L’arrivée de ces nouveaux outils et l’aménagement du terrain de la nouvelle gare entraîne donc une modification de l’espace urbain dans la cité maritime, avec une appropriation des terrains de la nouvelle gare par les troupes américaines. Ces derniers ne sont pas seulement occupés à la construction de wagons puisque l’organisation d’un camp demande de construire des baraquements, d’y effectuer des travaux de maintenance. Le camp se compose également de baraquements dédiés à la vie quotidienne des Américains comme la cuisine ou dédiés à l’administration, permettant ainsi aux hommes du génie de vivre en parfaite autosuffisance. Ces baraquements sont construits par le 25e génie américain qui arrive à partir du mois d’avril 1918.

Une vraie vie de camp se met donc en place avec des activités sportives et des séances cinématographiques réservées aux Américains. Un village en bois dans la ville s’instaure puisque 90 baraquements faits de ce matériau sont installés entre 1917 et 1919 autour de la nouvelle gare de la Rochelle.
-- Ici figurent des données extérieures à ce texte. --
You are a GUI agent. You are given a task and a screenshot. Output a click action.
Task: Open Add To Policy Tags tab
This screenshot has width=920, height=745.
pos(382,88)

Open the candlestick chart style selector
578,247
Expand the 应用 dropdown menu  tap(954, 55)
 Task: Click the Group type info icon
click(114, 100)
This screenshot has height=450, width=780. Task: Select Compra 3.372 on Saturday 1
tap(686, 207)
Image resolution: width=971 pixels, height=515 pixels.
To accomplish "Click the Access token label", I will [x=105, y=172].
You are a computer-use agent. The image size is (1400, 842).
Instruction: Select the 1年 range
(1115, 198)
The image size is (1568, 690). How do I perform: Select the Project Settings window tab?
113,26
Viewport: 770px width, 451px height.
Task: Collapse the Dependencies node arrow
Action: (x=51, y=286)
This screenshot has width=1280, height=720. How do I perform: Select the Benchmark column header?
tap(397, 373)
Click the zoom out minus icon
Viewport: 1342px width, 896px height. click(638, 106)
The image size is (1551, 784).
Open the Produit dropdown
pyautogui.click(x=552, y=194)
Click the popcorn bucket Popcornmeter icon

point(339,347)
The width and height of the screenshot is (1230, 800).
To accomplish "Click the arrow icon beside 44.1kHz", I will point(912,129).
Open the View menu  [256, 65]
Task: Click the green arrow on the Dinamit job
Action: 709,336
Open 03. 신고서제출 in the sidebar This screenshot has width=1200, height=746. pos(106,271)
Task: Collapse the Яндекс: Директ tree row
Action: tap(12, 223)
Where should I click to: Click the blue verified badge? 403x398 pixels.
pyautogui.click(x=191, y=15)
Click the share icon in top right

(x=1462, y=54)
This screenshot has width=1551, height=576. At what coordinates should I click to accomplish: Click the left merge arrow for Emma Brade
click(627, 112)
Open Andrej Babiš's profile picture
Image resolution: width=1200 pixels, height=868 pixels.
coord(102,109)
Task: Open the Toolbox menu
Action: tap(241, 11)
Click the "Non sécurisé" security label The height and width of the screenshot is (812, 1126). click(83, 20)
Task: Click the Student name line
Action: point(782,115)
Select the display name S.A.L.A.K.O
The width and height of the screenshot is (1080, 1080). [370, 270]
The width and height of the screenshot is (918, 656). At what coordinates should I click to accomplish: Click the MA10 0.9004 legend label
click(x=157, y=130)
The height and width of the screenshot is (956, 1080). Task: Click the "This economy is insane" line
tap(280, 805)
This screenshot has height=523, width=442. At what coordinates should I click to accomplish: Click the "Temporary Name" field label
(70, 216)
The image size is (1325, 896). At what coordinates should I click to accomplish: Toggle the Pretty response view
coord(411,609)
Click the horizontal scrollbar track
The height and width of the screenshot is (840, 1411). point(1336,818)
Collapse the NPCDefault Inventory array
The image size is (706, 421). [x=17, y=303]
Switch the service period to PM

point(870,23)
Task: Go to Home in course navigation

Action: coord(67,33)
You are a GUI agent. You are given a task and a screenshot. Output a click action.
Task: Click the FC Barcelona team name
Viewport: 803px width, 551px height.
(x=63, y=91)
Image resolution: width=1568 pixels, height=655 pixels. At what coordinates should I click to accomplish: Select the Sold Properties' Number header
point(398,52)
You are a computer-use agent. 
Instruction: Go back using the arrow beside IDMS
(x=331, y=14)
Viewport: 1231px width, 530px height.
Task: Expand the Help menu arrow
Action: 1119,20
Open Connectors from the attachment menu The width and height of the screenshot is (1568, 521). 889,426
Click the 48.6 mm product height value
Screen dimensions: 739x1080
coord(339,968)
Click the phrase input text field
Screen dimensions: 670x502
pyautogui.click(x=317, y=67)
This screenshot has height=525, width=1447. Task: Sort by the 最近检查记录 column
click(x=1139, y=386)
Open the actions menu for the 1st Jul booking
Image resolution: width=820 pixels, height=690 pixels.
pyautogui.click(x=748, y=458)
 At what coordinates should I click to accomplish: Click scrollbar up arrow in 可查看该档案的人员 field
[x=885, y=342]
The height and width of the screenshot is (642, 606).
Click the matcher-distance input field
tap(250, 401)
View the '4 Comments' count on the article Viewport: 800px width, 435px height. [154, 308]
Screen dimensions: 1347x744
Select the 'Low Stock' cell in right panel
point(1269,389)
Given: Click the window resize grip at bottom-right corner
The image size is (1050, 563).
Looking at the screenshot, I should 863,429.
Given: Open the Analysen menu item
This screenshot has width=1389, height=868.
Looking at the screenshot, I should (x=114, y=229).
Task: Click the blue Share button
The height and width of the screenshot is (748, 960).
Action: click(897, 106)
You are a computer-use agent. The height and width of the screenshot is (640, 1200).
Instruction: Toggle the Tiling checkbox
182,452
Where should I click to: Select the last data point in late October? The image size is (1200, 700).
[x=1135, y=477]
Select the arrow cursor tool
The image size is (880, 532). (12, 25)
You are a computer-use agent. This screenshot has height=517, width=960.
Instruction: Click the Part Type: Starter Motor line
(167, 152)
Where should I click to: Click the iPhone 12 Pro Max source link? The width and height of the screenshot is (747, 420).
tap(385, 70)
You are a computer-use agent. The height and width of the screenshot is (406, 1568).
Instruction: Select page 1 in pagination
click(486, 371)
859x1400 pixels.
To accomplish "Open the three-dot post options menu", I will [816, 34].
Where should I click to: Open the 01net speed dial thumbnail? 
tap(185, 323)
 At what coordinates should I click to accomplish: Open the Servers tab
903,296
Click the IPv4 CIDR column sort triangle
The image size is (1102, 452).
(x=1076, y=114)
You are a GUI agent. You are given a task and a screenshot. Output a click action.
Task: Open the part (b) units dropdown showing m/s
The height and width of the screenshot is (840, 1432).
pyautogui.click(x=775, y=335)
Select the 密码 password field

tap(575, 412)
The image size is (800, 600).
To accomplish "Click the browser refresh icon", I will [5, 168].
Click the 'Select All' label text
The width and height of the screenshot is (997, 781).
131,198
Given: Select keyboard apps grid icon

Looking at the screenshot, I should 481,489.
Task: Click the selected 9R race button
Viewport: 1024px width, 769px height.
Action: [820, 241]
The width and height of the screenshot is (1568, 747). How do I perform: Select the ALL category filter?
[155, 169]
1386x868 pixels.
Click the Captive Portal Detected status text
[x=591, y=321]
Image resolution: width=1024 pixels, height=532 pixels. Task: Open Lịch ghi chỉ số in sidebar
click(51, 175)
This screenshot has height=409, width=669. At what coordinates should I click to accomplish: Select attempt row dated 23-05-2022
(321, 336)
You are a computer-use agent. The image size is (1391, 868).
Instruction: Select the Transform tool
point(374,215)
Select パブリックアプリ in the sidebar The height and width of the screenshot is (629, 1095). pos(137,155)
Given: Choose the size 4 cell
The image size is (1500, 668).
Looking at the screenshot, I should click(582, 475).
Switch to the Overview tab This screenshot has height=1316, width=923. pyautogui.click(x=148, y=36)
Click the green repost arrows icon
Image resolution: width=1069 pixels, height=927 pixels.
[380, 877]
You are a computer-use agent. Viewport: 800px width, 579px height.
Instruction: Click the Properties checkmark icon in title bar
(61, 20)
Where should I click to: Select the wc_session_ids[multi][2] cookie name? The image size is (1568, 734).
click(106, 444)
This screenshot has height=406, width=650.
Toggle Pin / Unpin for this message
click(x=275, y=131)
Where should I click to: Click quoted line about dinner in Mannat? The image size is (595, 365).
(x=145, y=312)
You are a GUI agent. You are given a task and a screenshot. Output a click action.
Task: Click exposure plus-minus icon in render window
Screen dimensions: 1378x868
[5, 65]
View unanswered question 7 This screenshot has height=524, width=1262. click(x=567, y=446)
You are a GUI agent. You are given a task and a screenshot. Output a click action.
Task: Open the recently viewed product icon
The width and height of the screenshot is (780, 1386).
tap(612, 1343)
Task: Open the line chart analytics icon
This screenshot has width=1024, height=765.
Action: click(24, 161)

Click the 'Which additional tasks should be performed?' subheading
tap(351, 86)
Le hall de la gare, où 1 400 hommes peuvent prendre place pour les repas, sert de cuisine aux soldats du génie. Le 35e génie crée même un journal le

Nouvelle Gare News, acte non isolé puisque de nombreuses compagnies installées en France

font de même. Si leur principale source d’information reste le Stars and Stripes publié entre le 8 février 1918 et le 13 juin 1919, certains décident de publier leur propre journal local. Cette presse reste difficile à comptabiliser et la censure est très présente. L’objectif pour les autorités américaines est de maintenir le moral des soldats en leur faisant notamment connaître les résultats sportifs des autres divisions, en les informant sur la ville dans laquelle ils stationnent, ce qui leur permet de se sentir intégrés à cette cité totalement inconnue. Cette création de journaux est aussi une demande des soldats qui cherchent à se maintenir informés de ce qui se passe aux États-Unis, dans la guerre et dans l’armée américaine431.

Le paysage des habitants de la cité rochelaise mais également des autres communes françaises qui assistent à ces travaux américains est totalement bouleversé. Georges Delamarre écrit un article sur le sujet en plaignant les Français, « Ô benoîtes petites villes françaises, images de l’existence assoupie, paradis des gens pas pressés, quel fléau s’est abattu soudain sur vos rues silencieuses et vos douillettes habitudes ! ». Il ajoute, « précédés d’un assourdissant tintamarre de ferrailles et de moteurs, la tribu des hommes kaki au large feutre a entrepris le siège du farniente provincial 432».

431 FAULKNER Richard, Op.cit., page 528. 432 L’Avenir de la Vienne, 22 février 1918.